County College of Morris breaks ground on $11M manufacturing and engineering center

Jessica Perry//January 30, 2019

County College of Morris breaks ground on $11M manufacturing and engineering center

Jessica Perry//January 30, 2019

The County College of Morris held a groundbreaking ceremony Wednesday to mark the upcoming start of construction of an $11 million Advanced Manufacturing and Engineering Center.

County College of Morris employees and politicians hold a ceremonial ground-breaking of an $11 million manufacturing and engineering center.

The building was funded by the State of New Jersey, Morris County and private donors. It is scheduled to open in spring 2020.

“This new facility, like all our buildings, is more than a structure,” College President Anthony Iacono said. “It is a resource for the community. As such, it is intended to support regional manufacturers by providing an innovative and inspiring learning environment where today’s students become tomorrow’s engineers. It will allow CCM to expand upon its work of producing a pipeline of skilled workers. And, equally important, it provides a home-base for all regional manufacturers who seek to ensure that their current employees have the opportunity to engage in cutting-edge training so their companies can remain industry leaders.”

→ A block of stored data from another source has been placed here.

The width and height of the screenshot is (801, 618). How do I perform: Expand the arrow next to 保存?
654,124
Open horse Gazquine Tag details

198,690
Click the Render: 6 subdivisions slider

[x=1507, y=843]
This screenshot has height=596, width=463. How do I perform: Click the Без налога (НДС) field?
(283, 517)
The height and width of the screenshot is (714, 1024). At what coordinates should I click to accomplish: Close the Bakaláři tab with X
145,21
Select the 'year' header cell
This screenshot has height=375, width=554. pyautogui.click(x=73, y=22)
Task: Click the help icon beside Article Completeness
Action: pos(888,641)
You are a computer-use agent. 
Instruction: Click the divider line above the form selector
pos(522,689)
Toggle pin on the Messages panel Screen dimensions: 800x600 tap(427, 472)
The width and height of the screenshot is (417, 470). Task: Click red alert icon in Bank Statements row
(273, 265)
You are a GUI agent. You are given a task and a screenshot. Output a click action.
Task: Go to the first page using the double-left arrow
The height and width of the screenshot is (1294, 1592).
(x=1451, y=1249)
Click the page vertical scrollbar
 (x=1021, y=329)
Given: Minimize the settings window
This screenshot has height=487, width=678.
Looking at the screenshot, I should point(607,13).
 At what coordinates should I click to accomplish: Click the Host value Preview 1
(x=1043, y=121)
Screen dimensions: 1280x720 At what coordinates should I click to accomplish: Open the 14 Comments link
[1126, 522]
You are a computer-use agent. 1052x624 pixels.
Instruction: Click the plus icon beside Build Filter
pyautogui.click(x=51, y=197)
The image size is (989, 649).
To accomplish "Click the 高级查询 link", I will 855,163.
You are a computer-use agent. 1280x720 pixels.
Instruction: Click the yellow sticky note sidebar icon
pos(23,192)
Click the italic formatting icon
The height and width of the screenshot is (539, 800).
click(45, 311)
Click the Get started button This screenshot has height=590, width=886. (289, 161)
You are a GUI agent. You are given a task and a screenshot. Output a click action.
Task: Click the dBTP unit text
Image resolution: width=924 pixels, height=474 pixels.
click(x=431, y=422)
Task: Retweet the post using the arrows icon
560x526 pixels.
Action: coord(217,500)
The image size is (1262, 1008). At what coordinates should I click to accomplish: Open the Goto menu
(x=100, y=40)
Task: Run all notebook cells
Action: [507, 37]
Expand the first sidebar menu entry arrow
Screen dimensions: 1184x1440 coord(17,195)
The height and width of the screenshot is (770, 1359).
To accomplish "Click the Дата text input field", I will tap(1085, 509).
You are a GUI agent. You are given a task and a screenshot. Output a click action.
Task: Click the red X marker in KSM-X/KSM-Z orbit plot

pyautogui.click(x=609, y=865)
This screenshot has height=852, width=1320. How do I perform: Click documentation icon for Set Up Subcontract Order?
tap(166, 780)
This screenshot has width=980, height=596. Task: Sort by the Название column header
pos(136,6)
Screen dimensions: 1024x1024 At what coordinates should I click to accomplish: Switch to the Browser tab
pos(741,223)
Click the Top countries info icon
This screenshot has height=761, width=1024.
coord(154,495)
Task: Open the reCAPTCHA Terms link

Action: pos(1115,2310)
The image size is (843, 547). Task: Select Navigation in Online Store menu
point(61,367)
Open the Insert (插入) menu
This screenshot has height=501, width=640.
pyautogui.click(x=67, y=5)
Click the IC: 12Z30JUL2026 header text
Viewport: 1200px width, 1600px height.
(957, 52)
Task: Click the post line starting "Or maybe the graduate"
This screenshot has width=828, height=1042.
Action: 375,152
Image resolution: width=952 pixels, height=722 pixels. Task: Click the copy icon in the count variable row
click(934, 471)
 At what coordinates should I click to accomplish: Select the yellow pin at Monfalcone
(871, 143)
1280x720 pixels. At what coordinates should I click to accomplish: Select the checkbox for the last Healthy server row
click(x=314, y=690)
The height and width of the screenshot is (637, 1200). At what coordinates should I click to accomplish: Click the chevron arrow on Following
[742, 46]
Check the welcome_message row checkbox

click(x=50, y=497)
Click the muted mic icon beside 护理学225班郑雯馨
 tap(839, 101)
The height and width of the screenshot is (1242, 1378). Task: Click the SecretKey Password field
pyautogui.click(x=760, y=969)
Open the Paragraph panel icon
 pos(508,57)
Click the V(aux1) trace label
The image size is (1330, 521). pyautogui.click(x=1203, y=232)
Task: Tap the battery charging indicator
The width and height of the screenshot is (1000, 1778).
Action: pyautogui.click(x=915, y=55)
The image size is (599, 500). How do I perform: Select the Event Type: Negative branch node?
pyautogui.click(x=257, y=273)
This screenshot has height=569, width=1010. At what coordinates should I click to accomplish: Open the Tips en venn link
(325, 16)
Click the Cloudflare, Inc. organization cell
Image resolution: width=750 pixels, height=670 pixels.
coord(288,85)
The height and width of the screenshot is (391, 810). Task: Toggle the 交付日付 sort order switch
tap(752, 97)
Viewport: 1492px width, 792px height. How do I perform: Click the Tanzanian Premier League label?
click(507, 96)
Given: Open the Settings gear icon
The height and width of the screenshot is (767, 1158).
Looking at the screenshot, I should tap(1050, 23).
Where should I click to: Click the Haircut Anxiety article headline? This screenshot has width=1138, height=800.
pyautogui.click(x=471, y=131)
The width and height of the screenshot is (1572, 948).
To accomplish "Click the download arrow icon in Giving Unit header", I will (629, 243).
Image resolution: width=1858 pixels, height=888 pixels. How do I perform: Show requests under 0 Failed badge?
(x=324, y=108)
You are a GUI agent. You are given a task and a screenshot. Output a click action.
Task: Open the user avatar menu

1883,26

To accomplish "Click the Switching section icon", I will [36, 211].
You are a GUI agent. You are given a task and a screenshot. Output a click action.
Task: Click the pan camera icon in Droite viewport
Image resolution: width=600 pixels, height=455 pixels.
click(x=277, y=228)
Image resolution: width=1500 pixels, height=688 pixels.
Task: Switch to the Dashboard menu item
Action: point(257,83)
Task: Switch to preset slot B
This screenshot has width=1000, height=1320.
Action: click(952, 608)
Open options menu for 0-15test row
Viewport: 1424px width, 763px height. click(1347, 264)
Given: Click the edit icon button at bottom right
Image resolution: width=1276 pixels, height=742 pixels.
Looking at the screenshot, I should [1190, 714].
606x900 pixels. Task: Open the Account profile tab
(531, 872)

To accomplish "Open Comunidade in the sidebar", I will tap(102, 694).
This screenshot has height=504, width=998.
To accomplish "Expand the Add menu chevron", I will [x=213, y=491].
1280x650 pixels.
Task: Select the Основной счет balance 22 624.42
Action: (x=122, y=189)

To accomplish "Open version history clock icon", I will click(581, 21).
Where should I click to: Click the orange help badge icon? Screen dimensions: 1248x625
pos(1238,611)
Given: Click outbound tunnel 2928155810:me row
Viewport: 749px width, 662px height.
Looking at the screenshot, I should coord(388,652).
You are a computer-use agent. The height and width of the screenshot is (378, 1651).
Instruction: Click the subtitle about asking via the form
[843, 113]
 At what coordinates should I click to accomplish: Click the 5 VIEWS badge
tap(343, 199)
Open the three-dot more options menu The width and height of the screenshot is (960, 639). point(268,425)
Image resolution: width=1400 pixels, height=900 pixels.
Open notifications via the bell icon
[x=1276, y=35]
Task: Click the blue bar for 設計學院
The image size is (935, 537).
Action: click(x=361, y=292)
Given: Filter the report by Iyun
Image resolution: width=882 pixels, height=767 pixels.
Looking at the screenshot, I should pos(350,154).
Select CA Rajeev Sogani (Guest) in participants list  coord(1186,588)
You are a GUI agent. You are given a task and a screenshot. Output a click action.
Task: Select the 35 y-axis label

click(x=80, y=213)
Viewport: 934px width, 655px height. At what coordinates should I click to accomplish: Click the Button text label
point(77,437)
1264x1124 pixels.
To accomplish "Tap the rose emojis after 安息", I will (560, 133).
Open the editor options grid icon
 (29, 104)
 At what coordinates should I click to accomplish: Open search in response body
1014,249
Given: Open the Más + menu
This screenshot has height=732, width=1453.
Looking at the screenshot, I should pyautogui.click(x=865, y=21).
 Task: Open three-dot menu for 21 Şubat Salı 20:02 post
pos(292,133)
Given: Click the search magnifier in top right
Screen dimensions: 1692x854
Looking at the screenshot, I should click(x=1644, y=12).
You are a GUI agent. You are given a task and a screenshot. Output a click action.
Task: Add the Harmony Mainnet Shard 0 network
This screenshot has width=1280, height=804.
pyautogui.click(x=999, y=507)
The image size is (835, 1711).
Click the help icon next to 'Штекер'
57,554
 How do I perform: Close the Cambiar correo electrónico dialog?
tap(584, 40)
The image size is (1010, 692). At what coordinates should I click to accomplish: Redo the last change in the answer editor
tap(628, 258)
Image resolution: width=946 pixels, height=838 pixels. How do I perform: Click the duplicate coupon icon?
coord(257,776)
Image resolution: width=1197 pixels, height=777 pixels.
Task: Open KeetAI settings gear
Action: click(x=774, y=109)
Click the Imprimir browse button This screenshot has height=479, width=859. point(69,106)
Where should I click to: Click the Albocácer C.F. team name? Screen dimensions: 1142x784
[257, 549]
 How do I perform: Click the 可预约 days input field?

“Breaking the ground is breaking the future,” he said. “Partnerships are what make everything work.”

Iacono recognized current and former college trustees who took the idea for expanding manufacturing education and brought it into fruition. He explained that manufacturers told the Morris County Freeholders they need skilled manufacturing employees.

The center will feature two electronics labs, two prototyping labs, two computer labs, a 3D printing lab, an analysis lab, an automation and controls/robotics/emerging technologies lab, a measuring and materials testing lab, a welding lab, maker space, conference rooms, classrooms and offices.

Assemblyman Anthony Bucco, R-25th District, supports community college systems where students find a demanding curriculum that focuses on a changing economy and world.

“They leave without a mountain of debt,” he said.

Legislators formed a manufacturing caucus to meet with manufacturers, learn about problems such as their hiring needs versus a lack of skilled applicants, and support training programs to close this gap.

Assemblywoman BettyLou DeCroce, R-26th District, recognized her late husband Alex DeCroce, who was a county freeholder who supported the college. She discussed the importance of training children to be technologically savvy with an eye toward employment.

“I have four little grandchildren who pick up their iPad, laptop and my cell phone. They can do more than me,” DeCroce said.

New Jersey Labor and Workforce Development Commissioner Robert Asaro-Angelo said his office is supporting apprenticeships through grants.

Diana Gonzalez, deputy secretary in the New Jersey Office of the Secretary of Higher Education, explained the innovation economy is addressing needs and meeting them.

Cindy Rampersad grew up in a poor family in the Caribbean nation of Trinidad and Tobago. She struggled as a child to learn in school and her parents lacked an education and could not help her. She immigrated to the United States in 2003, completed high school, enrolled at the County College of Morris and will graduate in May and has completed an internship at Glenbrook Technologies.